Therefore, in the present study, we used not only H.E but also immunohistochemical staining CAM5.2, furthermore checked by AE1/AE3, to make a more accurate diagnosis of tumour budding and D2-40 to detect lymphatic involvement. It has recently been reported that CAM5.2 antibody is useful for detecting lymph node micrometastasis or isolated tumour cells (ITCs) in various gastrointestinal and biliary cancers (Oberg et al, 1998; Cai et al, 1999; Yokoyama et al, 1999; Yasuda et al, 2002; Tojima et al, 2003).
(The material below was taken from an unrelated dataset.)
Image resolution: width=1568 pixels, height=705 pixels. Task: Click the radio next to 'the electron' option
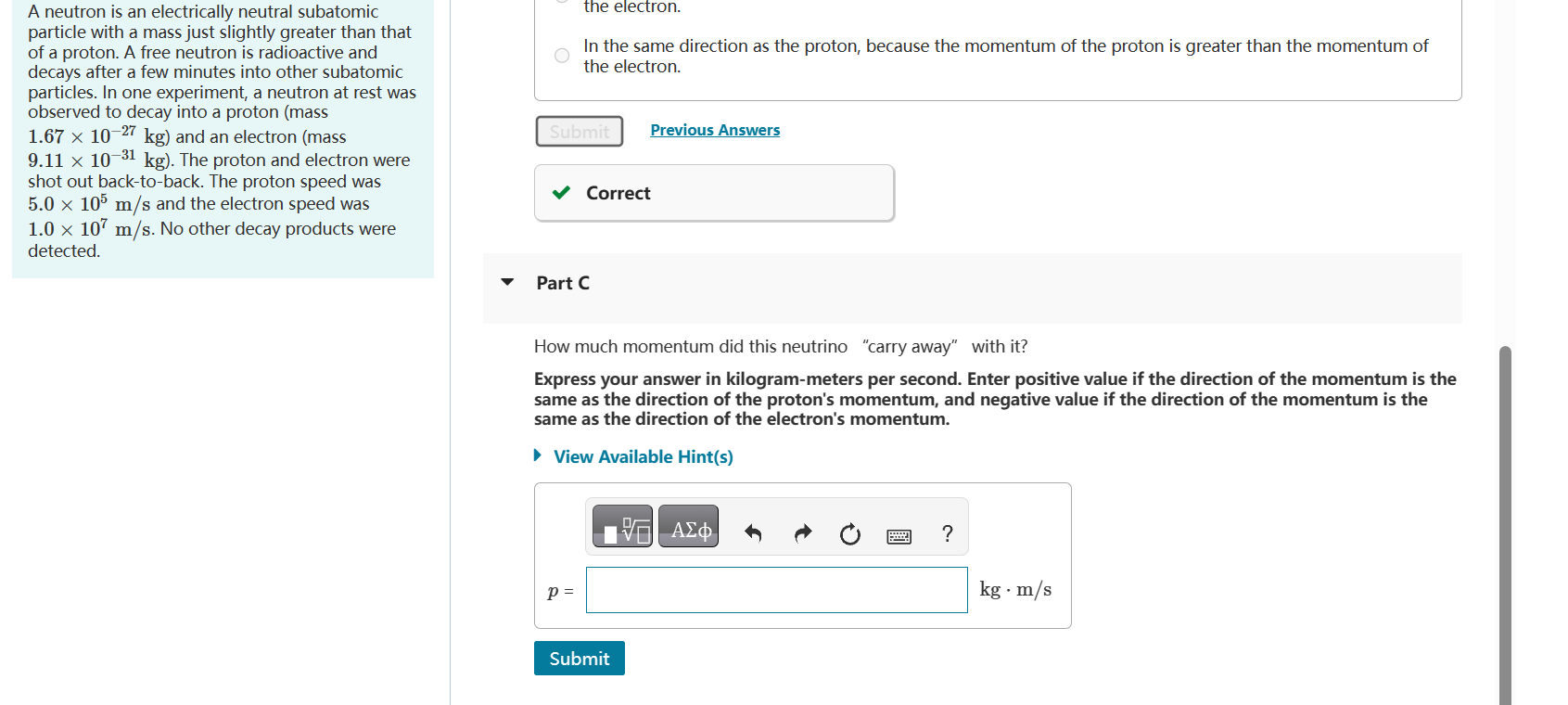(561, 4)
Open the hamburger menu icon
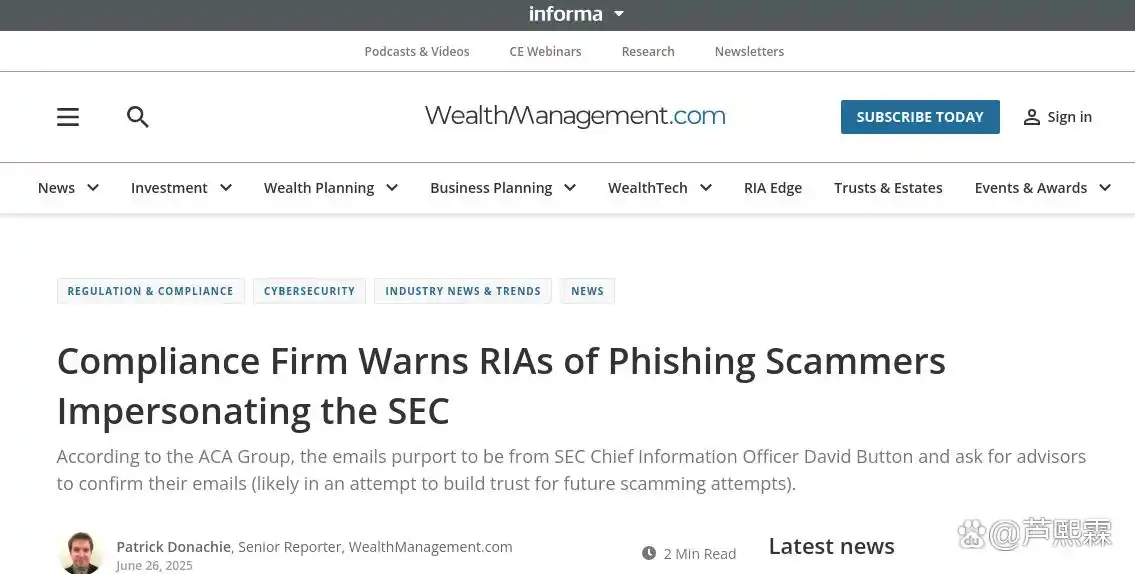Image resolution: width=1135 pixels, height=574 pixels. point(68,117)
Therefore, we also examined the lymph node metastasis (including micrometastasis and ITCs) of submucosal cancer using CAM5.2. The monoclonal antibody D2-40, which has been developed against a testicular oncofetal antigen, has been demonstrated to recognise lymphatic vessels in the breast, colonic carcinoma and head and neck squamous cell carcinoma (Marks et al, 1999; Kahn and Marks, 2002; Fogt et al, 2004; Franchi et al, 2004).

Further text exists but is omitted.